Anyway, in this case, extracting the position out of the Cursor to compute an index is what is slow. Instead, you should just iterate in flat order and write to the output array consecutively. Something like this would be more idiomatic:

		final int pixels = (int)Intervals.numElements(img);
		final short data[] = new short[pixels];
		statusService.showStatus("loading data");
		int p = 0;
		for (UnsignedShortType s : Views.flatIterable(img)) {
			data[p++] = s.getShort();
			if ((p % 2000) == 0) {
				statusService.showProgress(p, pixels);
			}
		}
		statusService.showStatus(1, 1, "FINISHED");

(not tested.)

2 Likes

Some ways to improve the imglib2 version:
Do not create new RandomAccess for every pixel.
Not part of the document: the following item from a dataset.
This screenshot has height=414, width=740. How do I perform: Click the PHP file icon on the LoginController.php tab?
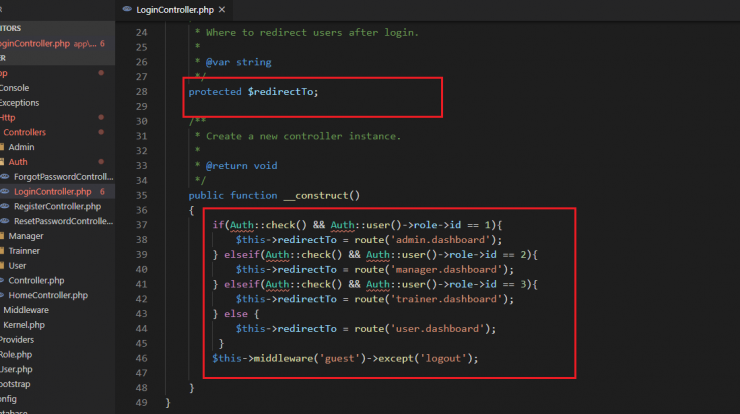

Do not do complicated index computations and position-setting for every pixel:

Instead, try to rewrite subtractMedian such that you pass in a RandomAccess (instead of i) that is already correctly positioned in x, y and only move it around in z. (as a first approximation to making it nicer, then maybe go on and try to highlight the 1D nature of the operation, e.g., abstract the dimension along which the 1D operation goes.)
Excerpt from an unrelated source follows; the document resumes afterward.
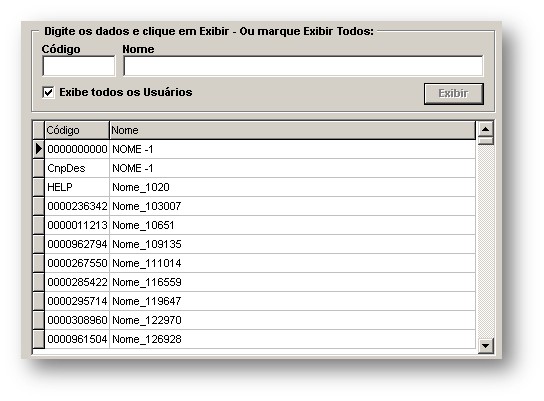Sort by the Nome column header
Viewport: 544px width, 401px height.
[292, 130]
Instead of randA1.move(1, 2) you can us randA1.fwd(2) which might be slightly faster.


I would split the output range between threads beforehand instead of competing for AtomicInteger every pixel. (But the same goes for the IJ1 version)
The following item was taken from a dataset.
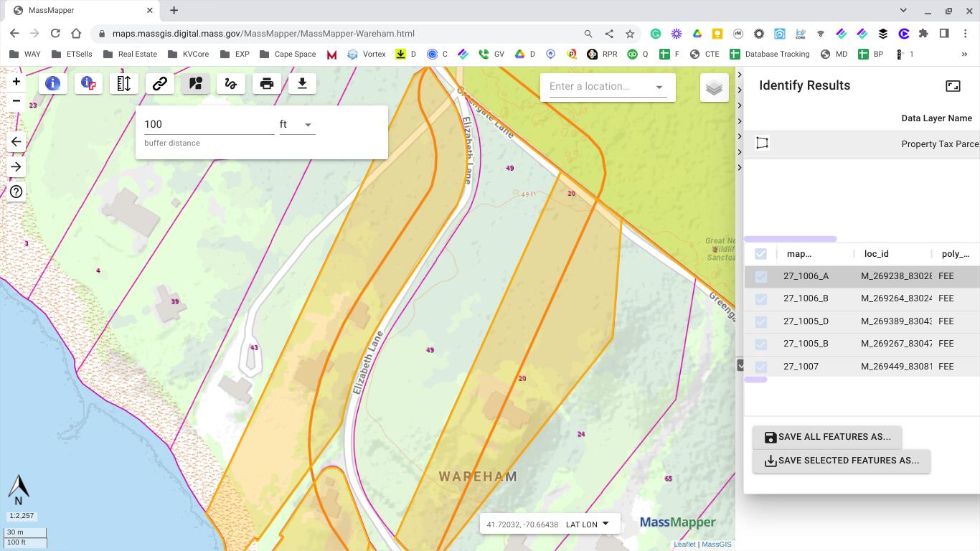Expand Identify Results panel to fullscreen
The image size is (980, 551).
[x=953, y=85]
I would also not create new arrays tempres, hist for every pixel but try to reuse them.
This is the same as with creating RandomAccesses above.
Maybe easiest to make the subtractMedian into a functor object with reusable RA and arrays as members. If you want to go all-out imglibby, I would make this object implement Positionable so that you can just position it at x,y coordinates and then run() to do the z line from there, etc. (but this is not related to performance, just “nice”…)

5 Likes

Thank you @tpietzsch ! This makes the copyexample even a little (10%) faster than the old method. I will try to rewrite the subtractMedian to accept a RandomAccess that contains only the z component of the pixel. Should I use Views.offsetInterval to create the RandomAccess?

1 Like

First tried to implement the new copy method into the old ImageJ1 macro, but I missed the fact that the array that is created in the new method is ordered xyt instead of txy as in the old method. This slows down the algorithm (change from this to this) and makes the total runtime 50% longer.

1 Like

@tpietzsch: Could you maybe have a look at the new version. I wanted to go all-out imglibby ofcourse. :blush: So I think I implemented Positionable [1], and now have only one RandomAccess. However, without any parallel computing it is still very slow. Here something must be changed for sure. You suggested to split up the task between the threads of the processor?

@rharkes looks good! That is more or less what I had in mind.

Did you try to parallelize it the same way as before (like this https://github.com/rharkes/Temporal-Median-Background-Subtraction/blob/e1ea1184770798aeed3c667405f8c51399b961c1/src/main/java/nl/nkiavl/rharkes/TemporalMedian.java#L88-L106)?

Give every new Thread() it’s own subtractMedian (I would rename this class to SubtractMedian, it’s very uncommon to start a class name lower-case) and reuse it within the thread. How does this compare to before?

1 Like

@tpietzsch Thank you. I parallelized it. However, on my test-file (256x256x28746, uint16) with a window of 501 frames and an offset of 1000 it takes 2m40. The previous version takes 1m00.

1 Like

@rharkes Hmm, I don’t see any big saving opportunities immediately. I would expect some overhead, but more than factor 2 seems a bit too much. But I’m not sure… Could you provide an easy way to run the old vs new version from an IDE? Then I could play around a bit myself…

I tried, but found it difficult because I need both scijava 16.1 and 26, but must choose only one in my pom.xml

Could you give me instructions on how to set up a benchmark then? (Which branches of which project(s) and what to run?)

Hi @tpietzsch. I made two releases that with corresponding sourcecode and .jar files. A 2.2 version in the old environment and a 3.2 version using ImgLib2. I run them using a big file (256x256x26746 uint16) but you can generate any dataset that is about 30k frames in time with random numbers between 0 and for example 3000.
I run the mediansubtraction using a 501 window and 1000 offset.